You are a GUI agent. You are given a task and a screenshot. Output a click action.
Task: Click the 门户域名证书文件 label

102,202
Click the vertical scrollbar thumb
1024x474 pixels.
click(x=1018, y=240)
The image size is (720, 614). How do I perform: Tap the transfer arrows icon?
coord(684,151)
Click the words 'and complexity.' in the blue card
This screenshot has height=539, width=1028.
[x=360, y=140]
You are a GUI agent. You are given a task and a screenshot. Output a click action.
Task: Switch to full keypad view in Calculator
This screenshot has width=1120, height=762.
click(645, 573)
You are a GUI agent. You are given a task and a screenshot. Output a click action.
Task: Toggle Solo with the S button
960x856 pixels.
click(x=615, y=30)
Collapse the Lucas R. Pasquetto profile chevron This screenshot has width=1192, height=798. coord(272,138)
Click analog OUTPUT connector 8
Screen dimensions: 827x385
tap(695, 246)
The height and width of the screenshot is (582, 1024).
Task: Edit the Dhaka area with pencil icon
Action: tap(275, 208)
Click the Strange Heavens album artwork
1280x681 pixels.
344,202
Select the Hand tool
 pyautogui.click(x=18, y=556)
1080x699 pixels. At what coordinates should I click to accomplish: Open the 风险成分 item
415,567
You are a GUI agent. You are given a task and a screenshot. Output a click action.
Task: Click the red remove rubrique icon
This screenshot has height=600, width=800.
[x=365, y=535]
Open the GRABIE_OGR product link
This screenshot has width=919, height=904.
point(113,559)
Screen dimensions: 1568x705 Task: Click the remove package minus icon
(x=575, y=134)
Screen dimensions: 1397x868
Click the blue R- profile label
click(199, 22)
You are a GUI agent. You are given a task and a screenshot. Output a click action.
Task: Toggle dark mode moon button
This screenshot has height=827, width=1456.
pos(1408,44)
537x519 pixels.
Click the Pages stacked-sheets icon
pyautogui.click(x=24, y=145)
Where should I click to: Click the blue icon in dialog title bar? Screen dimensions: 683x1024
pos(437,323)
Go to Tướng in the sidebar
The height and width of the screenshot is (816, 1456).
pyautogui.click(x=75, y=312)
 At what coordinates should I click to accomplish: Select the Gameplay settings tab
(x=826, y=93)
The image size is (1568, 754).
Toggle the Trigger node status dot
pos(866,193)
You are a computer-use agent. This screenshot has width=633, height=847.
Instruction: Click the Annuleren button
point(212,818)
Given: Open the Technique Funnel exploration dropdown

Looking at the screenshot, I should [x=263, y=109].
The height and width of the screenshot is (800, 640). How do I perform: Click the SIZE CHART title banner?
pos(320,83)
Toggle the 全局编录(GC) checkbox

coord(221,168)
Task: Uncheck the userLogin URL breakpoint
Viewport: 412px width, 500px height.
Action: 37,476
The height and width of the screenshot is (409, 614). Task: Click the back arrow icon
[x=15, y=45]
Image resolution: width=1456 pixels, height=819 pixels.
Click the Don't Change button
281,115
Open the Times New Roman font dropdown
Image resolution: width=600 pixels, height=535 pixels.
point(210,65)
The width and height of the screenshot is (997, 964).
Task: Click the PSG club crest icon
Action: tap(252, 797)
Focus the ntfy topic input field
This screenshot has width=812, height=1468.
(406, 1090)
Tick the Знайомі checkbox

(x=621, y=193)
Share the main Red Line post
========
Repeat exactly the lines that run from the opening of the listing through the line holding "Task: Toggle dark mode moon button". Leave out everything else.

**Answer box**
You are a GUI agent. You are given a task and a screenshot. Output a click action.
Task: Click the 门户域名证书文件 label

102,202
Click the vertical scrollbar thumb
1024x474 pixels.
click(x=1018, y=240)
The image size is (720, 614). How do I perform: Tap the transfer arrows icon?
coord(684,151)
Click the words 'and complexity.' in the blue card
This screenshot has height=539, width=1028.
[x=360, y=140]
You are a GUI agent. You are given a task and a screenshot. Output a click action.
Task: Switch to full keypad view in Calculator
This screenshot has width=1120, height=762.
click(645, 573)
You are a GUI agent. You are given a task and a screenshot. Output a click action.
Task: Toggle Solo with the S button
960x856 pixels.
click(x=615, y=30)
Collapse the Lucas R. Pasquetto profile chevron This screenshot has width=1192, height=798. coord(272,138)
Click analog OUTPUT connector 8
Screen dimensions: 827x385
tap(695, 246)
The height and width of the screenshot is (582, 1024).
Task: Edit the Dhaka area with pencil icon
Action: tap(275, 208)
Click the Strange Heavens album artwork
1280x681 pixels.
344,202
Select the Hand tool
 pyautogui.click(x=18, y=556)
1080x699 pixels. At what coordinates should I click to accomplish: Open the 风险成分 item
415,567
You are a GUI agent. You are given a task and a screenshot. Output a click action.
Task: Click the red remove rubrique icon
This screenshot has height=600, width=800.
[x=365, y=535]
Open the GRABIE_OGR product link
This screenshot has width=919, height=904.
point(113,559)
Screen dimensions: 1568x705 Task: Click the remove package minus icon
(x=575, y=134)
Screen dimensions: 1397x868
Click the blue R- profile label
click(199, 22)
You are a GUI agent. You are given a task and a screenshot. Output a click action.
Task: Toggle dark mode moon button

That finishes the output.